- miércoles 28 de septiembre de 2011 - 12:00 AM
El pueblo panameño decente repudia a la Policía
Cuando los pueblos pierden la confianza en las instituciones policiales, pueden ocurrir situaciones de graves consecuencias. Los ciudadanos, al sentirse huérfanos de protección, pueden retornar a la barbarie de hace siglos, cuando la sociedad se hallaba en estado embrionario y para la defensa de sus intereses, tomaban la justicia por sus propias manos. Algo parecido está ocurriendo en algunos países latinoamericanos. ¡No queremos llegar a esos extremos!
La pérdida de confianza en la Fuerza Pública se debe a incidentes que han sucedido recientemente, cuando unidades de diversos rangos se dedican a utilizar la violencia contra el pueblo, que es el que paga sus salarios para que lo protejan y no lo maltraten.
Aparentemente, la frustración que sienten algunos policías al no poder controlar la delincuencia, que sigue aumentando y rebasa las expectativas de los ciudadanos en cuanto a seguridad, los llevan a desahogar sus fracasos cometiendo arbitrariedades.
Es común observar de día y de noche varios retenes policiales, lo cual es bueno, pero a veces, lamentablemente, los uniformados se ensañan con jóvenes decentes y de manera salvaje les propinan sangrientas golpizas, casi siempre impulsados por un sadismo y un capricho que está prohibido por las leyes que norman las acciones de la Fuerza Pública.
Mientras tanto, la delincuencia continúa haciendo de las suyas. Esto indica que no merecen los aumentos salariales con los que fueron beneficiados. En la última semana maltrataron a un cantante de regué y hace pocos días agradecieron de manera cruel y brutal a un médico. Denunciamos estos casos por citar dos ejemplos solamente. Ahora, la modalidad es esposar a la víctima y después golpearlo entre varios agentes. Proceder así es propio de los jenízaros de los estados policiacos y no de una democracia como la que supuestamente existe en Panamá.

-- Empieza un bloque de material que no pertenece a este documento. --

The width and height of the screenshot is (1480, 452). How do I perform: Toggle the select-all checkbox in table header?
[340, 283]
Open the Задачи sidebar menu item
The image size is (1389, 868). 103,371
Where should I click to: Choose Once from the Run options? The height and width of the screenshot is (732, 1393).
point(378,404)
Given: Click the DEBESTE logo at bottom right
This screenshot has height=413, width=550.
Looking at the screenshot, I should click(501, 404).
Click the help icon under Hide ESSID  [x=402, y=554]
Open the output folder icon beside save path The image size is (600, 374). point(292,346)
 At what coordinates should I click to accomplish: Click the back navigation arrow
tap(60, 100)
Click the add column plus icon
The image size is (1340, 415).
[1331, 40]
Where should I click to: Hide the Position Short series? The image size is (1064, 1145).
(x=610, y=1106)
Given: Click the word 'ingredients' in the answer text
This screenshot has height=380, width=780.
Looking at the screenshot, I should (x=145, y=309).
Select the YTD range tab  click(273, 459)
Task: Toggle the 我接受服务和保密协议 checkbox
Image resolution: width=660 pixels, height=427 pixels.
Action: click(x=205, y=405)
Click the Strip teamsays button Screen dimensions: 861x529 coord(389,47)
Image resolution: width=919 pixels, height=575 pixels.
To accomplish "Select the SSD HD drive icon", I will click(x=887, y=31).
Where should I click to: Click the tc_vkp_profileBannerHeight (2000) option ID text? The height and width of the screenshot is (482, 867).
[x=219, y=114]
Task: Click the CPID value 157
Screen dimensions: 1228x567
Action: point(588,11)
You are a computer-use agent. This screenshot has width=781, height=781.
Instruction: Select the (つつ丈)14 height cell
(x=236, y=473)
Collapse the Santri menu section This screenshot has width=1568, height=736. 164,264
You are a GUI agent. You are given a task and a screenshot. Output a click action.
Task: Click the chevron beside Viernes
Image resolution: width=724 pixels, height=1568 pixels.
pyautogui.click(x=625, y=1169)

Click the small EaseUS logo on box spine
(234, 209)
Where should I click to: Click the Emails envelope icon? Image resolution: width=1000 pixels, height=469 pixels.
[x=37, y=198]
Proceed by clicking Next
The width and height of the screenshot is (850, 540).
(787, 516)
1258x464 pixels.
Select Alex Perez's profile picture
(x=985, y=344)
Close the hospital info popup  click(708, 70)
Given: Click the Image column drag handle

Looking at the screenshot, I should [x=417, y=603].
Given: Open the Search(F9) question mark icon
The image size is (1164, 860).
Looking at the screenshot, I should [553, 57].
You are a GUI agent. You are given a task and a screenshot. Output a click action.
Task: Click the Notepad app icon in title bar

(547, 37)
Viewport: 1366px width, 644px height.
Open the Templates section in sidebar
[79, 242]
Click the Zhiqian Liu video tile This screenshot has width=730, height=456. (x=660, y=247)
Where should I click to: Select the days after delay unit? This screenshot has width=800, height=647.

En muchos operativos se han descubierto a unidades de pésima conducta cometiendo fechorías, afortunadamente han sido separados de la institución y se encuentran a buen recaudo. Recordamos el caso de los sargentos que cometieron el robo a la Agencia de Seguro Social en David, otros miembros de la Policía involucrados en secuestros y hasta se ha sorprendido a malos agentes asociados con traficantes de drogas.
Señor director de la Policía Nacional, hay que depurar la institución a su cargo porque está perdiendo la confianza ciudadana de que gozó en sus inicios. El pueblo tenía la esperanza de que la nueva policía cumpliría con su misión.